(Picture credit dnd.wizards.com)
You sit in a Tavern Surrounded by strangers
It all began with a random comment and a curious friend, he asked me something about D&D and boom, there was, I didn’t even know what had been let loose. I told him all about the adventures I had, as an Oath sworn Paladin, and a Greedy Rouge, I told him about dragons, and wizards, about turning javelins into rail guns, and about nuking towns with scrying spells, and funny enough he didn’t seem to care nearly as much as I did. I wanted that feeling back, I wanted to dungeon delve, and solve the great mysteries of the kingdom. So I took up the mantle of (queue that funny Zelda treasure noise) Dungeon Master, but I found out I was a few editions behind, I played 3.5, and 5e is …. different, especially for a rusty player. I had books to buy and Adventures to write, but then I realized what’s an adventure, monsters, plots and all with out the adventurers? I had the usual troubles, flakes, half commitments, and an ever shrinking group, But eventually we settled for four solid newbie’s not unlike myself, It was a case of the blind leading the blind and looking back even just a few sessions (were about 7 sessions in now) I can see the myriad of mistakes made.

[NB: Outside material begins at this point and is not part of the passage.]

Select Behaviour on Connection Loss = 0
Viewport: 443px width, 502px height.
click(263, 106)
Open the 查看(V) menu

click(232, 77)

Hindsight Always rolls a 20
I find I make the most mistakes when I feel the most confident, not unlike a fighter charging into a group of bandits, only to discover their all werewolves, and you don’t own any silver. The first few sessions, at the start were not all that bad, (see that’s the confidence bit) but as the grind went on, I began to feel like the last party member, bleeding out without much hope. I had what equated to maybe, 3 more sessions of experience with the game then my Players did, and almost none of that was as a DM. It’s like teaching your crew how to build a house, when you don’t even know how, you make the best of it.
I skipped a lot of crucial steps, first off, I had my character creation session, and our first play session at the same time. Which led to a lot of stress, How does the party know each other? Why do they care? and most off all why are they here? My party was practically all new to the game, and I wasn’t much less green. I got hung up on these small details, and it pained me that my players couldn’t care less. They wanted to play, whatever that meant for them, I found out that meant a lot of talking, a lot of rolling 20’s, and apparently marrying each other, oh and collecting every random item worth anything.
I guess the REAL take away for me was that lesson the books keep repeating, but that you never really learn until you play. It’s about having fun, however you do that, if that’s the serious horror campaign, or the silly high magic where dragons constantly get turned into shep’s and a man-bearpig leads your party. It’s about how you have fun. That’s the real magic a DM brings to the table.